Como em qualquer processo de amadurecimento, aqueles que aspiram por uma sociedade alicerçada na prevalência dos direitos humanos aprendem a fazê-lo com paciência histórica. Ainda que a promoção, a proteção e a defesa dos direitos humanos no Brasil estejam aquém dos pré-requisitos para que nossa sociedade possa extrair concomitantemente da ciência e da religião a seiva para sua prosperidade e bem-estar, há avanços significativos.

A terceira edição do Plano Nacional de Direitos Humanos contempla em suas ações programáticas mecanismos para o livre exercício das diversas práticas religiosas, coibindo manifestações de intolerância, além da realização de pesquisas populacionais para identificar as práticas religiosas e não crenças, bem como o número de seus adeptos no Brasil. Também reconhece a função da diversidade religiosa na disseminação da cultura de paz e propõe que essa mesma diversidade seja contemplada nos currículos escolares, como elemento da educação em direitos humanos.

Em novembro de 2011, deu-se início ao processo de formação do Comitê Nacional de Diversidade Religiosa da Secretaria de Direitos Humanos da Presidência da República, composto, por ora, por religiosos e acadêmicos. Sua principal atribuição é auxiliar o governo brasileiro na formulação e execução de políticas que, para além de combater a intolerância religiosa, fomentem a valorização do papel social das religiões no Brasil em meio à riqueza de sua diversidade.
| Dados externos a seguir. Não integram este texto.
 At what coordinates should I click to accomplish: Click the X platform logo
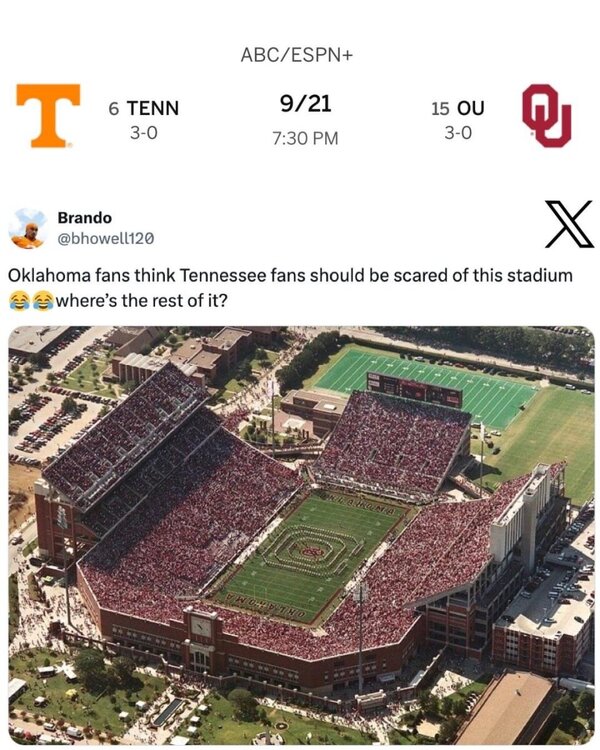[567, 224]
Segmentos da sociedade civil brasileira também vêm aprendendo a trabalhar ombro a ombro com organizações religiosas. A antiquada visão de que o papel social das religiões limita-se à caridade vem cedendo lugar ao reconhecimento de que possuem uma função tanto colaborativa na formulação do discurso público no que tange a saúde, a educação, a segurança pública e o desenvolvimento nacional, como executora e disseminadora desse discurso, tendo em conta a capilaridade no tecido social desses protagonistas.

A laicidade do Estado é um princípio basilar para a garantia e valorização da diversidade religiosa, pois é capaz de descaracterizar a hegemonia dominante que impede a própria afirmação desse princípio.

O Brasil chega à fase adulta cobrando do Estado e de seus cidadãos a maturidade de reconhecer a função social das religiões e a verdadeira essência do lema: "igualdade na diversidade". Aproveitemos o 21 de janeiro, Dia Internacional das Religiões e Dia Nacional do Combate à Intolerância Religiosa, para quebrar definitivamente os cadeados dos baús do passado. Tomemos a opressão à diversidade religiosa praticada no passado como lição, evitando assim o escalamento das novas formas de intolerância religiosa e construindo um futuro de mais liberdade e respeito a todas as crenças.

Daniella Hiche é Membro do Comitê de Diversidade Religiosa da Secretaria de Direitos Humanos da Presidência da República e da Comunidade Baháí do Brasil.